このまま行けば…………一夏は確実に死ぬ。

 

(白式…………少しの間だけでいい、耐えてくれ!)

 

一夏はふと、白式に呼び掛ける。

今、この場に立てているは白式のお陰であり、一夏もそれはわかっていた。

だから、責めてお礼ぐらいは言い残しす。

それが、一つの奇跡を生むきっかけとなった。

 

 

 

 

「――――――」

 

「ぐっ!」

 

白式のシールドエネルギーが遂に底を着き、一夏の身体は宙を舞った。

その時、一夏は思った。ここまでかと。

目の前には、大きく手を振りかざそうとする白いIS。

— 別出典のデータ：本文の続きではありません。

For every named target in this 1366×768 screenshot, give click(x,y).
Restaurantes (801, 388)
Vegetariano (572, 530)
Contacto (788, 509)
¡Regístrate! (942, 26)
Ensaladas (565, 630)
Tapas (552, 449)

無防備になった一夏にはもう防ぐことは出来ない。

 

「ち、くしょ……」

 

一夏は悔しかった。

誰一人として救えず、義妹すら救えない。

ゆっくりと進むその一撃に一夏はそっと目を閉じる。

 

"なら、力を望む?"

 

奇跡は一夏を見捨てなかった。

 

「っ…………」

 

いつになっても痛みが来なかった。一夏はそっと目を開けるとそこには白い砂浜が広がっていた。

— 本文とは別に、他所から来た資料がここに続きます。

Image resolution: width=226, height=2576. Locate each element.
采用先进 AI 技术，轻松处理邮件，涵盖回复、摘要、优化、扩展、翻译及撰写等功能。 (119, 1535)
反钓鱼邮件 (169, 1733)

先ほどいた、白い空間とは違い、ここには塩の匂い、緩やかに流れる波をはっきりと感じさせる。

 

(ここは……どこだ…………?)

 

幻想的な空間。どこまでも続く浅瀬の世界に、一夏はいた。

誰かの呼び声が聞こえる。

けれど、身体全体が鉛のように重く、思うように動けない。

 

(夢なのか……? 俺は、もう……)

 

そしてまた、誰かの声が聞こえる。

 

「あの子を救わないの?」

 

その声は懐かしく、どこか温もりに満ちている。

そうだ。俺は……春名を救うために。

 

「なら、起きなくちゃね」

 

ああ、なんて残酷な声だろう。

そんな声を聞かされたら―――。

 

「起きない訳にはいかないよなあ!」

 

俺は、全身を縛る鎖を引き千切る。

そうだ、俺は―――。

 

 

 

 

「――――――!?」

 

勝ちが確定していたこの場で、そいつは起き上がる。

しかも、目では追うことの出来ない速さの一撃を―――一夏は掴んだのだ。

一閃。一夏は雪片は振り下ろす。

逃げることの出来ない白い機体はもろに受ける。

 

「どう……なっている…のよ」

 

そして、一夏の白式が輝き今まであったフォルムが変わる。

白式が第二形態へと行こうしたのだ。

 

「ふざける……なぁ!!」

 

そいつは、剣を振り下ろすが―――。

 

「終わりだ」

 

今の一夏にはそれは止まって見えた。

半歩身体をずらし、零落白夜を最大出力で振り抜く。

春名のISは強制的に停止し、解除される。

 

「おっと」

 

強制的に解除されたことにより、春名は放り出される。

一夏は春名をキャッチし、そこからは先程まで感じていたどす黒い気が全く感じ、いつもの春名だと直ぐに分かった。

 

「あれ……一夏? 私は……」

 

「何も覚えていないのか?」

 

いままでの戦闘は何も覚えていなかった。

地上に降りると、一夏はISを解除する。

 

「そうだ! 私……」

 

その時、春名は背にゾッとする悪意を感じる。

バッと上を見上げ、一夏は突き飛ばす。

 

「なっ、何を―――するん……だよ」

 

一夏は春名のいきなりの行動に怒るが、再び春名を目にした時に言葉を失う。

先程まで一夏と春名のいた所には無数の槍が突き刺さっていたのだ。

そして、春名の身体にも同じ槍が貫かれていた。

 

「春名!!」

 

一夏はすぐにその槍を引き抜こうと触れようとするが。

 

「触っては……駄目。これは―――」

 

一夏は春名の忠告を聞かずに槍に触れ。

 

「熱っつ!?」

 

触れることの出来ない温度で、一夏は自分の焼けた手を見る。

 

「本当に役に立たないゴミねぇ。まあ、ここまで侵食出来ただけいいとするわ」

 

上から誰かの声が聞こえる。

そして、一夏は直ぐに何なのか分かる。そこから発される気は今ままで戦っていたそいつと同じだったのだから。

しかし、それよりももっと嫌な気だった。

 

「ゴミだと……お前はなんだ!」

 

「下等生物に名乗る名はないけど……いいわ。ここまで生き残った褒美をあげないといけないわね」

 

そいつは―――。

 

「アテナ。そこのゴミの造り主よ」

 

緑色の長髪。真っ白なローマ風の衣装を着た女性がいた。